The Palm Desert Parks and Recreation Committee voted Tuesday to recommend that the City Council shift the Civic Center skate park from a supervised model to an unsupervised one, hoping to boost usage and save portions of the roughly $88,000 annual cost of staffing the facility.

The recommendation being made to the City Council would see the model run through the end of the calendar year, with a subcommittee assigned to monitor the park weekly and report back on whether the change increases usage.

Community Services Manager Shawn Muir told the committee the skate park currently operates seven days a week for either skating or biking, with an attendant on site during all open hours. The attendant enforces state helmet and pad requirements, checks in users and maintains the facility.

Muir said the supervised model costs the city about $88,000 annually and limits the park to set hours, unlike many unsupervised skate parks that offer open, all-day access.

Much of the committee’s discussion centered on whether supervision requirements are discouraging use.

Several members said they believe the current model has failed to attract skaters and bikers, arguing that limited hours and mandatory protective gear may be pushing young people to gather and ride elsewhere.

Committee member David O’Donnell said the park appears underused and urged the city to test a different approach.

“That thing is just dying out there,” O’Donnell said. “There’s nobody using it.
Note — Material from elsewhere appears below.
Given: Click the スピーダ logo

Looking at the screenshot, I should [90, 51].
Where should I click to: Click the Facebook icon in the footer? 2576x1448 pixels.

I would make the recommendation that at least for a year, we try something different.”

O’Donnell said he has spoken with local bike and skate shop owners to gather feedback and hopes to invite them to a future meeting to share ideas on how to boost participation.

Not everyone agreed, with one warning that removing supervision could expose the city to liability, saying the cost of a single lawsuit could outweigh any savings and calling an unattended park a mistake.

Another member said he spoke with young people the night before who were skating on a nearby roundabout instead of at the skate park because they did not want to wear the required protective gear.

“I think if the skate park had been open to them, they would have been over there instead of on the roundabout,” he said.

The committee noted that the Desert Recreation District tracks monthly skate park usage, which will provide a baseline for comparing attendance before and after any operational change.

The recommendation now goes to the City Council for consideration.